__Text section__
==============================

April 22, 1993|RICHARD SIMON and RICH CONNELL | TIMES STAFF WRITERS

Forecasting a tight runoff election in June, a Los Angeles Times exit poll reveals deep ideological, economic and racial divisions among voters who on Tuesday selected Michael Woo and Richard Riordan as finalists in the mayor's race.

Woo received only 13% of the white vote, compared to 45% for Riordan. The disparity is significant because whites cast more than two-thirds of the ballots in Tuesday's primary election--even though the city's voting-age population is 58% nonwhite.

Blacks made up the second biggest ethnic voting bloc Tuesday, accounting for 18% of the vote. Fifty-two percent of African-American voters favored Woo, compared to just 4% for Riordan.

Latinos--who make up 40% of the city's population--constituted only 8% of the electorate Tuesday, The Times exit poll found. Woo did best among Latinos, with 30%, while Riordan received 20% of the their votes.

Woo took 60% of the Asian-American vote, which represented only 4% of the ballots cast in the primary; Riordan garnered 21%.

Liberals and conservatives turned out in equal numbers for the primary--which attracted a record 24 candidates seeking to succeed Mayor Tom Bradley. With no other strong right-of-center alternative in the race, Riordan took 65% of the conservative vote. Woo--who had to split the liberal vote with several left-of-center rivals--received 37% of the liberal vote.

==============================

Rows of pointing data:

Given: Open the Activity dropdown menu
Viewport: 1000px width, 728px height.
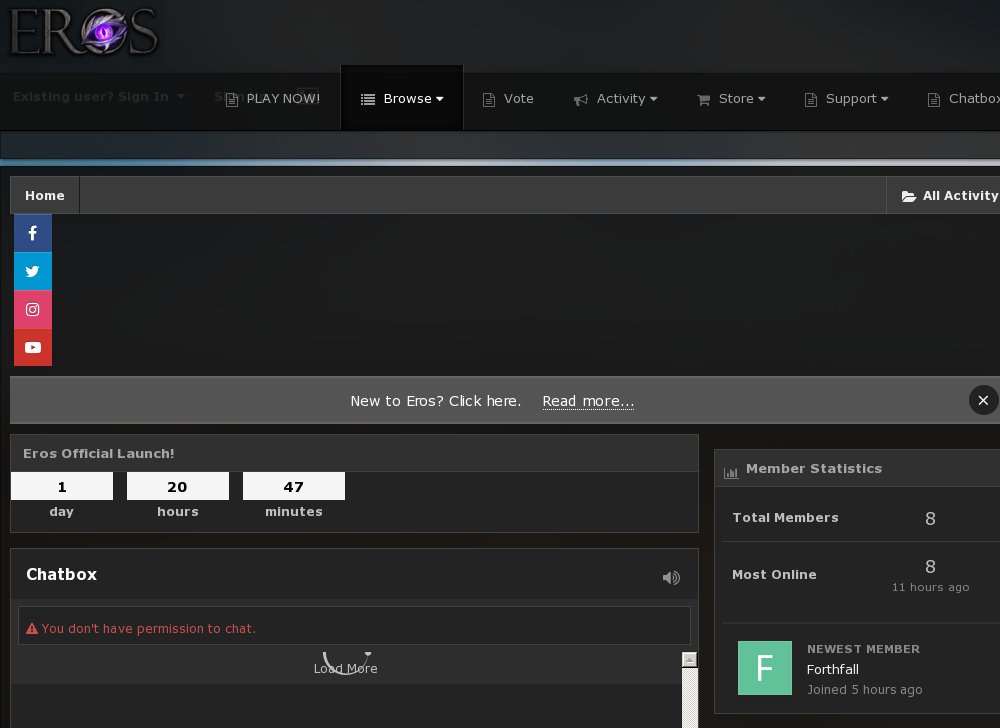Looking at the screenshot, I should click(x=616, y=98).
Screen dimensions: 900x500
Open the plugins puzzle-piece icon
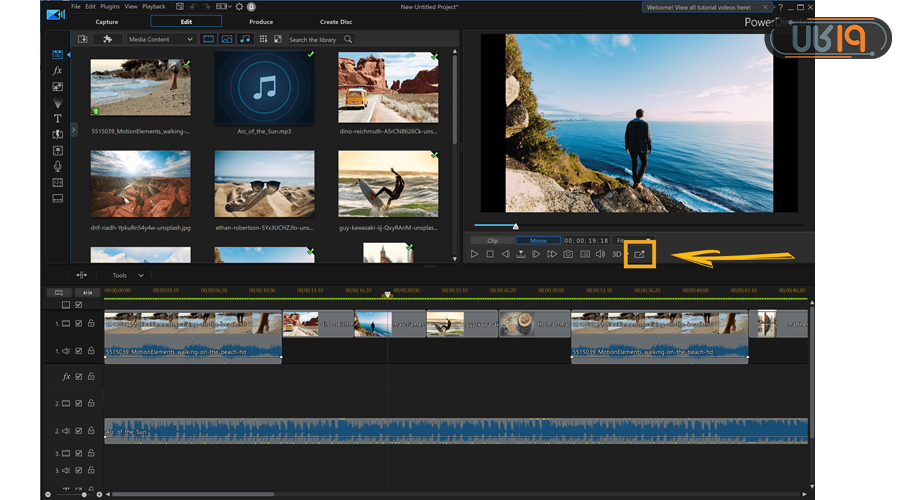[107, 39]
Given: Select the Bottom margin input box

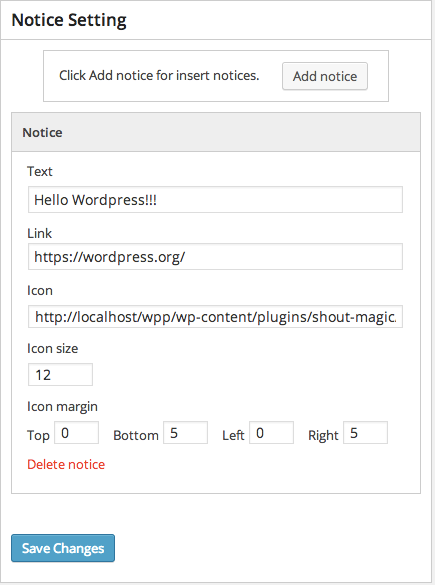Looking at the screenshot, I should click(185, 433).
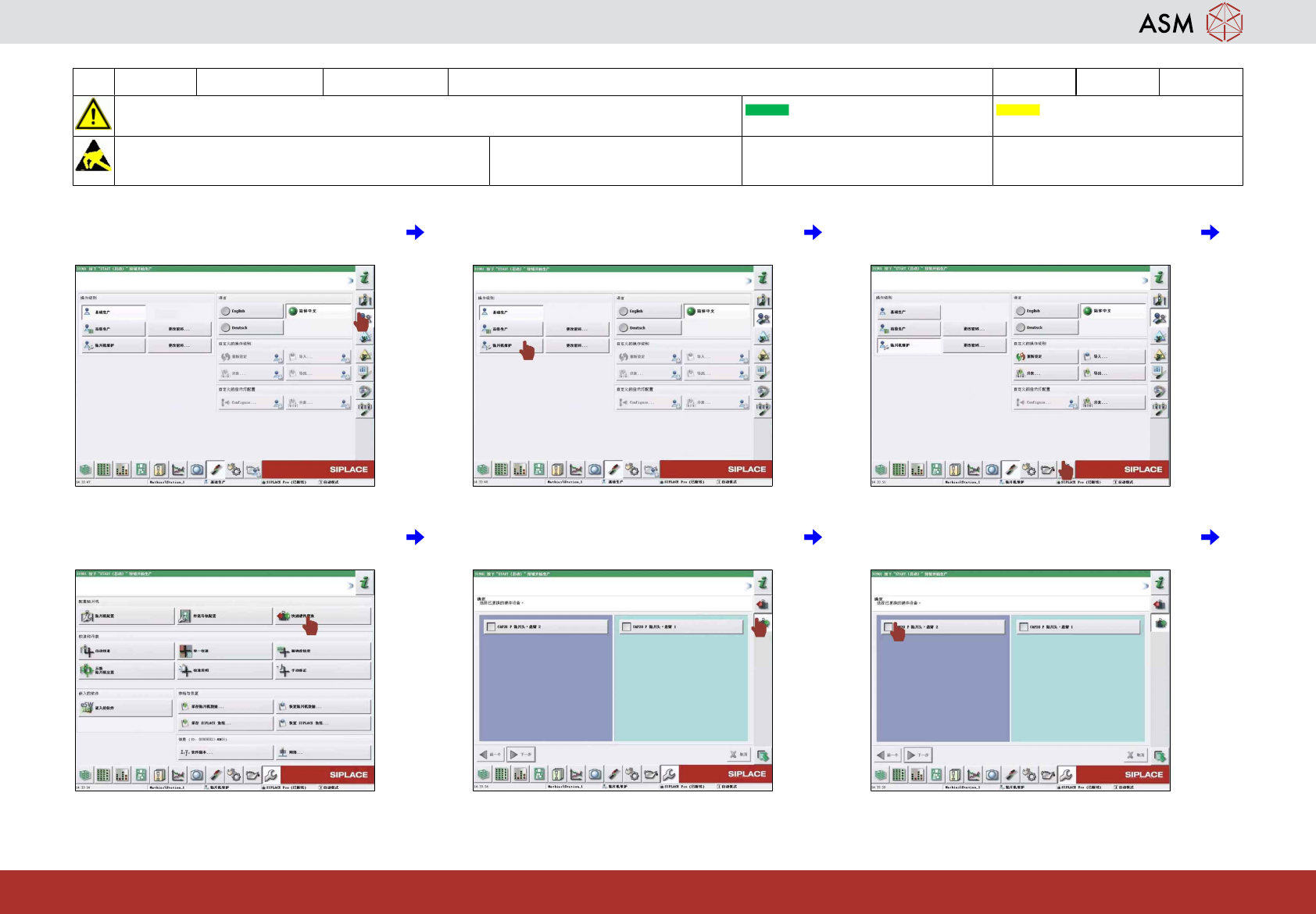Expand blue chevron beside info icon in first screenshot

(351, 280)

==============================

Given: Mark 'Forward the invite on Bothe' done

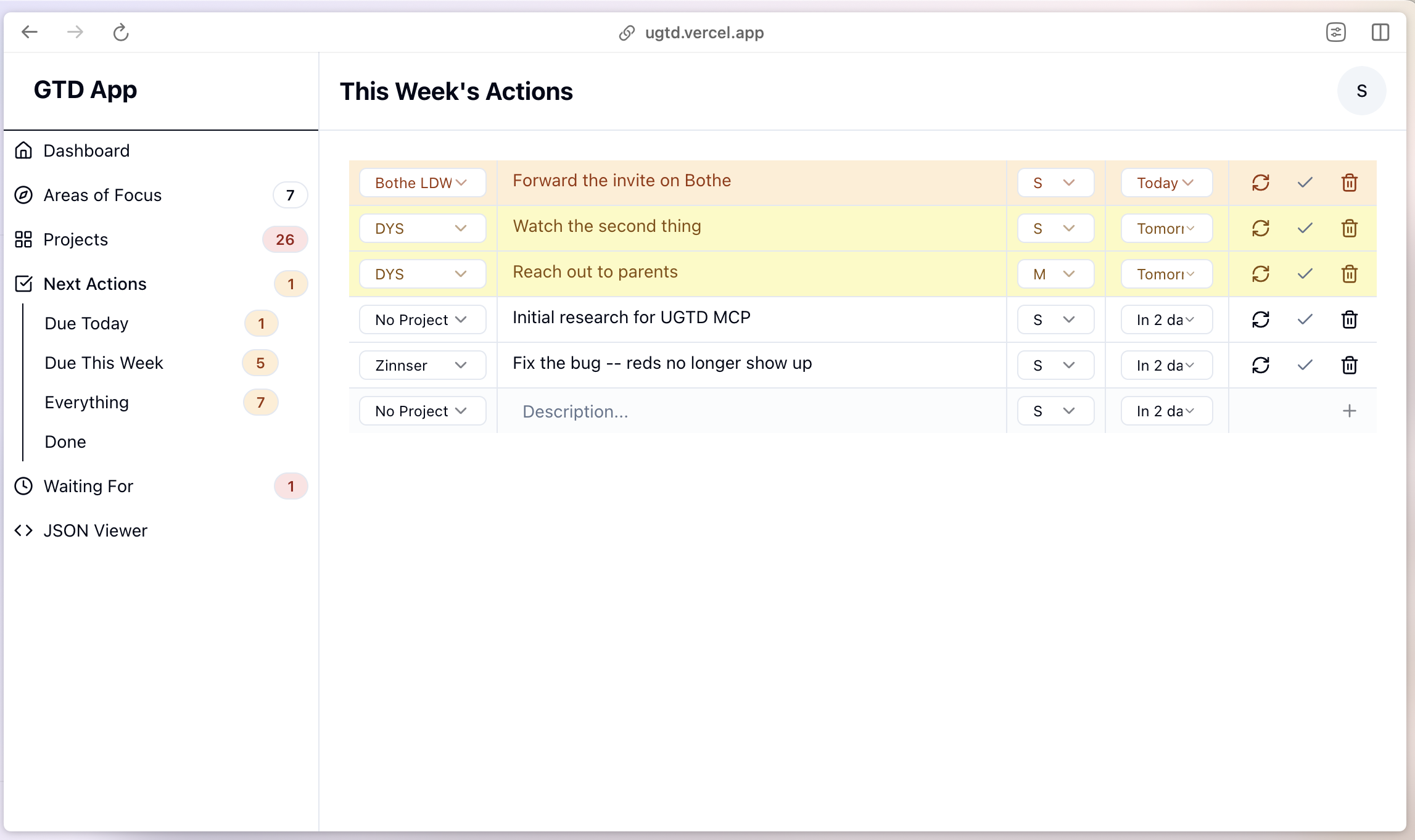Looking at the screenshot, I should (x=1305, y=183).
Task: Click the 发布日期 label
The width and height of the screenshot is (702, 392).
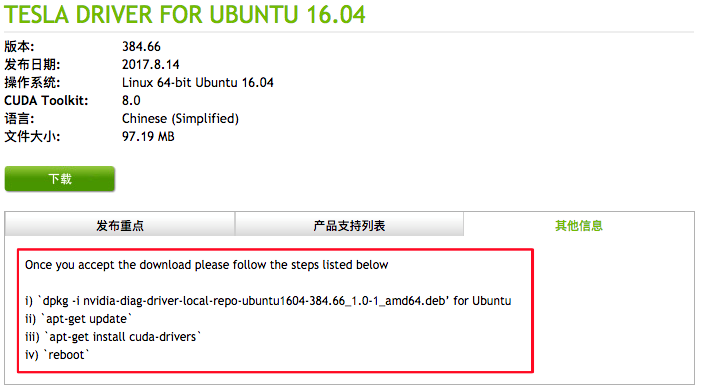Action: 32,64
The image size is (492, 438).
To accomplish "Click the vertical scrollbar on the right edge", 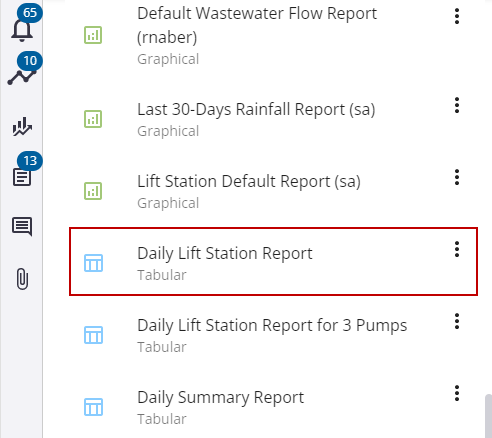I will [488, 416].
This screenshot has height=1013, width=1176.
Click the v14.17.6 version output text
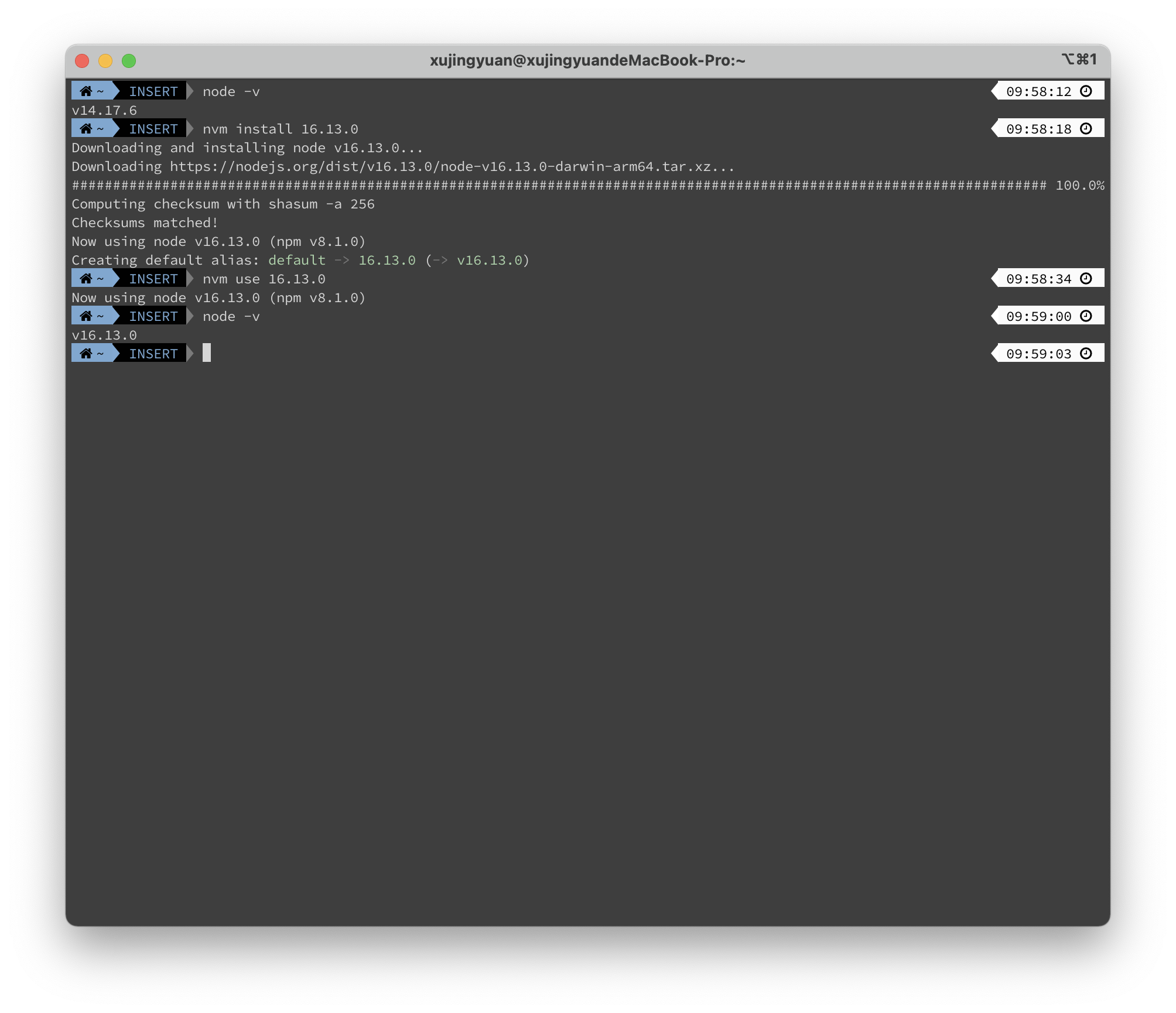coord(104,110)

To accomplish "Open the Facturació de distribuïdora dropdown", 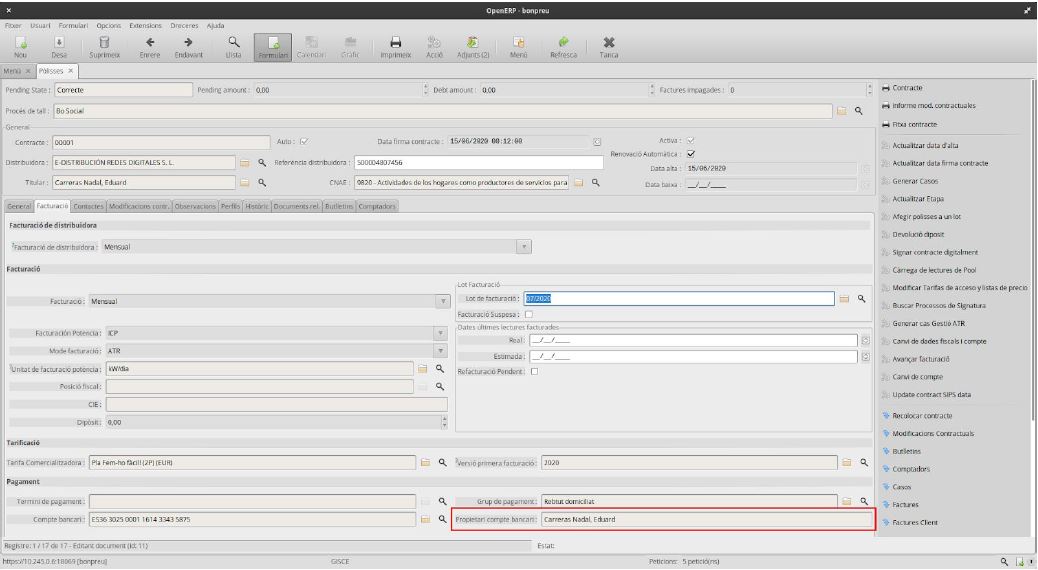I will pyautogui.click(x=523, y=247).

==============================

__Written tasks__
• a. According to the mayoral exit-poll article, what percentage of Los Angeles's voting-age population is nonwhite?
• b. Write the next few paragraphs of the mayoral exit-poll article, picking up after its final sentence.

__Answers provided__
• a. 58%

• b.
The exit poll data portends an unusually divisive general election June 8.

"It says we have a pretty polarized city," said Larry Berg, director of the Unruh Institute of Politics at USC. "Boy, it's gonna be a knock-down drag out."

Overall, the exit poll--the first of its kind to examine the Los Angeles electorate in a mayor's race--tended to confirm earlier analyses of where Riordan and Woo are getting their support.

Riordan was preferred by conservatives, Republicans, Anglos, homeowners and the affluent. Woo, on the other hand, drew his base from African-Americans, Asian-Americans, gays, liberals, renters and those with lower incomes.

The exit poll indicated that the runoff could be extremely close. The survey showed that Riordan--who bested Woo 33% to 24% among primary voters--is the runoff choice of 43% of those who voted Tuesday, whereas Woo is preferred by 37%. Riordan's lead is slight, given the poll's three-point error margin.

The poll indicates that 33% of those who backed candidates other than Woo and Riordan in the primary would go with Woo in the runoff; 21% would opt for Riordan. But 46% said they would choose someone else or not vote at all.

The survey of 2,816 voters suggests that the campaigns probably will battle each other for support from Jews, political moderates, younger white voters, white Democrats and Latinos, among others. Union households and voters having $20,000 to $40,000 annual incomes also look to be prime targets for either campaign, said John Brennan, director of The Times Poll.

Many of those groups tended to cast their votes in the primary for candidates other than Riordan and Woo. They also are divided in their runoff preferences, the poll found.

Just 14% of Jewish voters backed Woo in the primary, less than the 21% who went with Riordan.

The poll--and a city analysis released Wednesday that broke down the vote by City Council district--indicate the low turnout, 25% of registered voters, worked against Woo and for Riordan, with the latter's base more likely to vote.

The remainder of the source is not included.